* _Stated task_: Write out every line of the listing below word for word, leaving out the pictures.

(Entries for finding words and elements)
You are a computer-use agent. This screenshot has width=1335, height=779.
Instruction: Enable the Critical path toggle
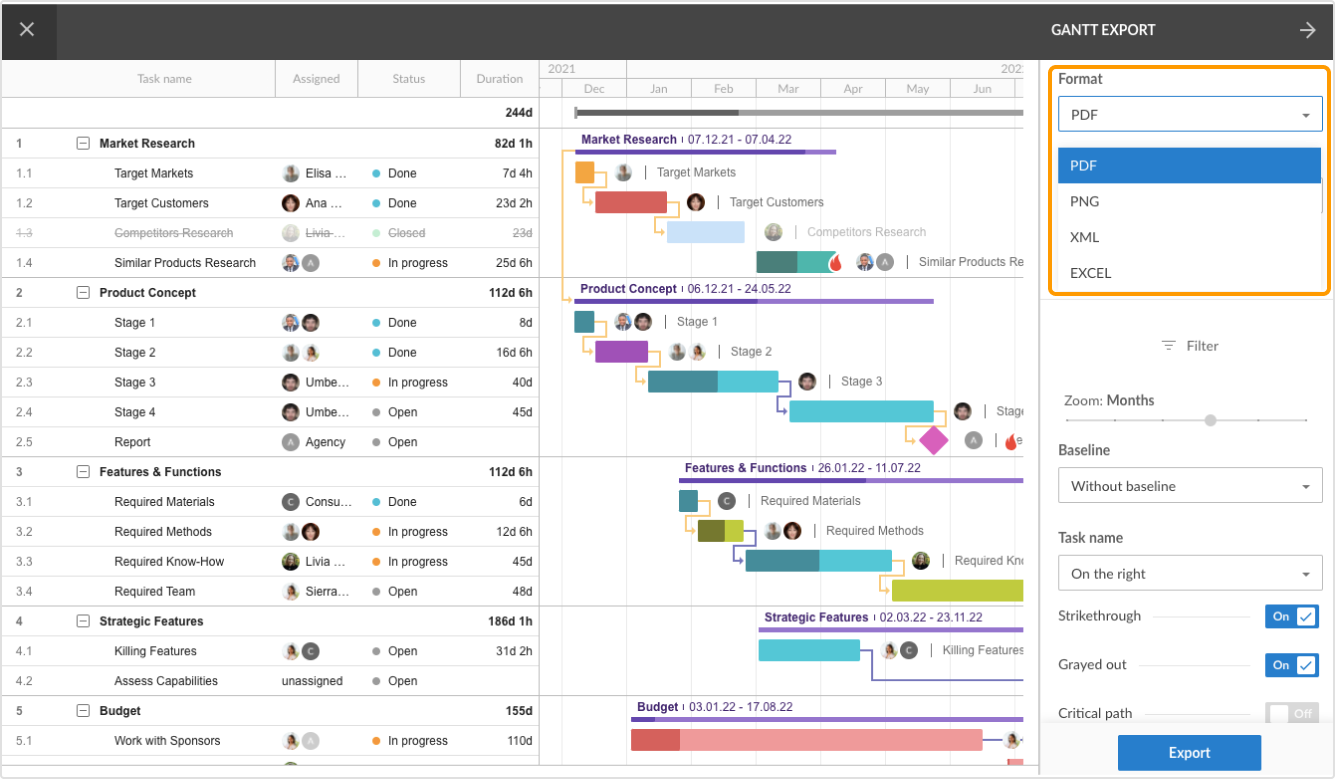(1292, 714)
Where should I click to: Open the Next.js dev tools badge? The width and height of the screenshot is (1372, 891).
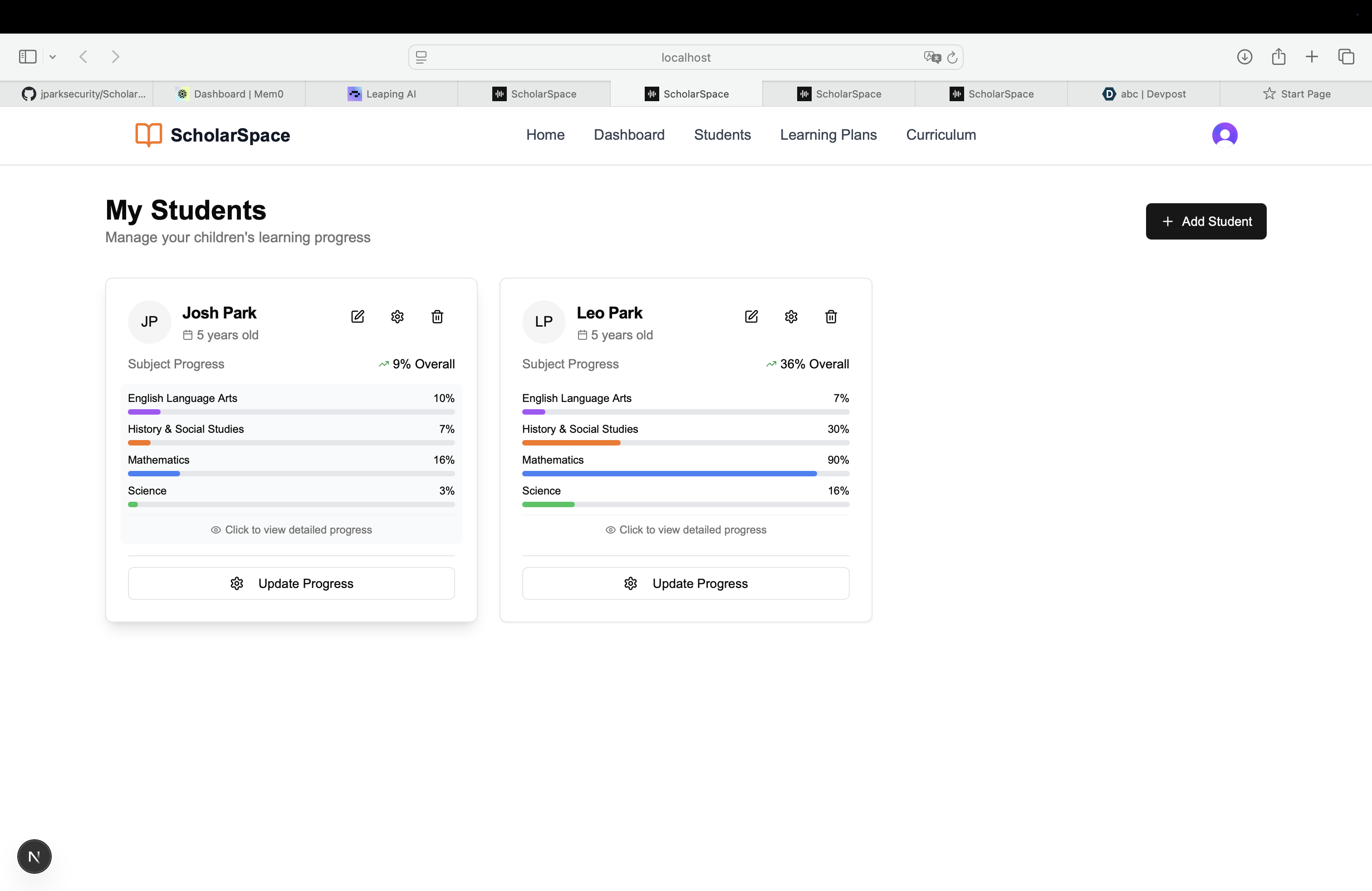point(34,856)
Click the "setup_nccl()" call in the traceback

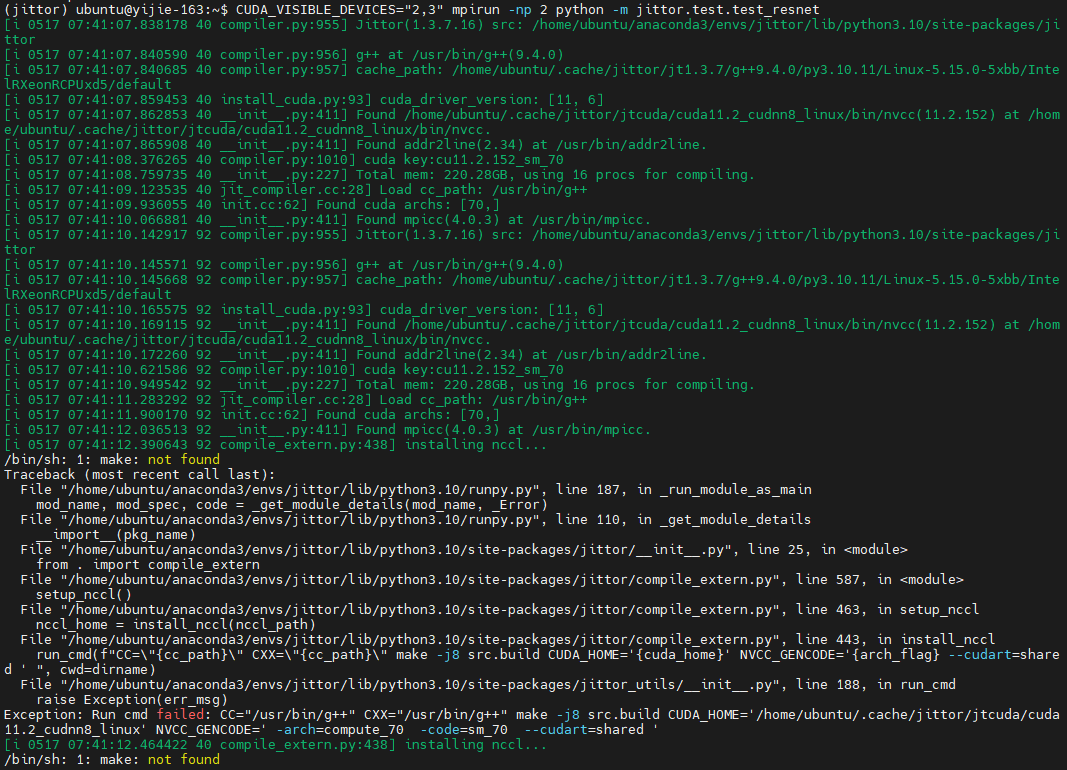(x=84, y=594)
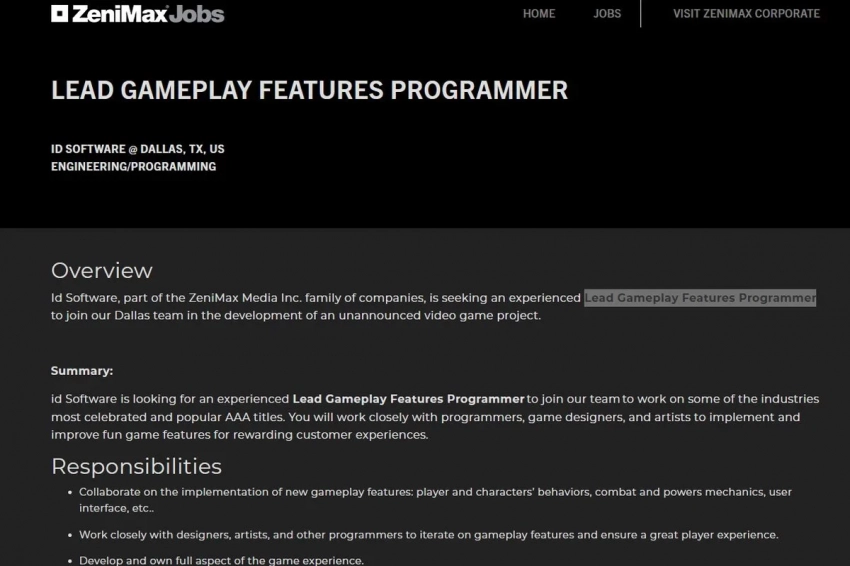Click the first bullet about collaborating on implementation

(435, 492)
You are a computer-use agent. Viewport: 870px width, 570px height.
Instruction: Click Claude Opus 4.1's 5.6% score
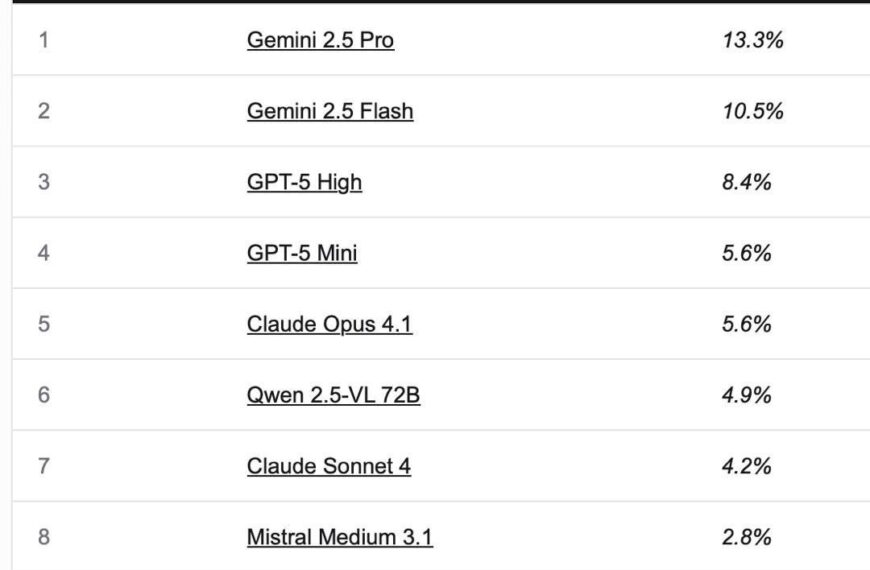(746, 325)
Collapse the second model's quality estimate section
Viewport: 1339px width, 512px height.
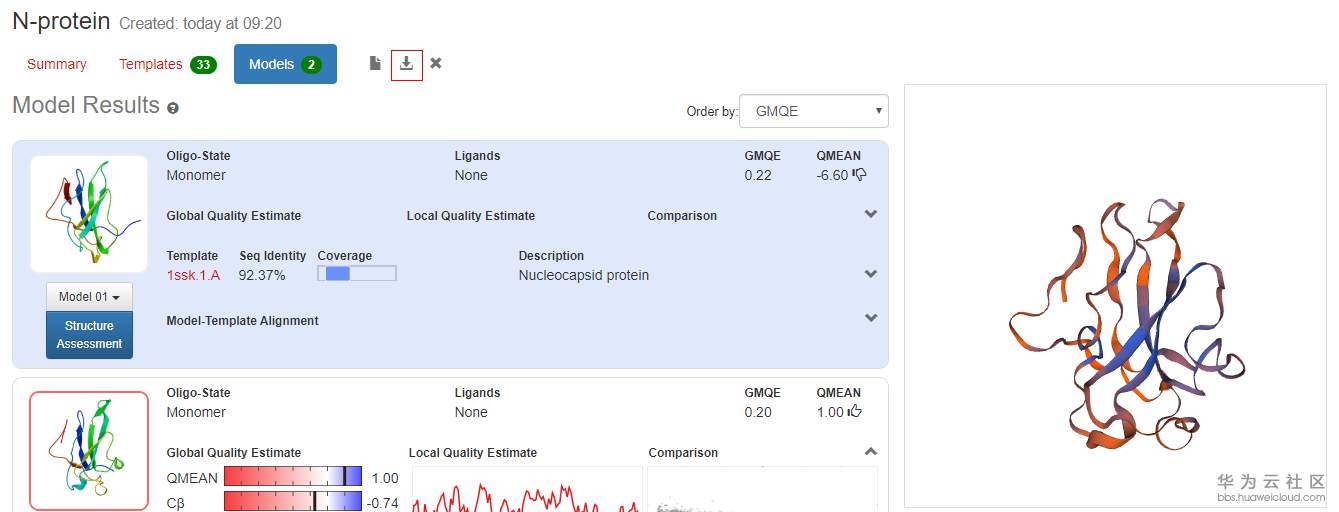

* _Result of this task_:
You are a computer-use agent. This screenshot has width=1335, height=779.
Instruction: Enable the Critical path toggle
(1292, 714)
Where should I click to: Open the Next.js dev tools badge? The width and height of the screenshot is (1372, 891).
point(34,856)
Click the "setup_nccl()" call in the traceback

(x=84, y=594)
Click the first bullet about collaborating on implementation

(435, 492)
You are a computer-use agent. Viewport: 870px width, 570px height.
Instruction: Click Claude Opus 4.1's 5.6% score
(746, 325)
Collapse the second model's quality estimate section
Viewport: 1339px width, 512px height.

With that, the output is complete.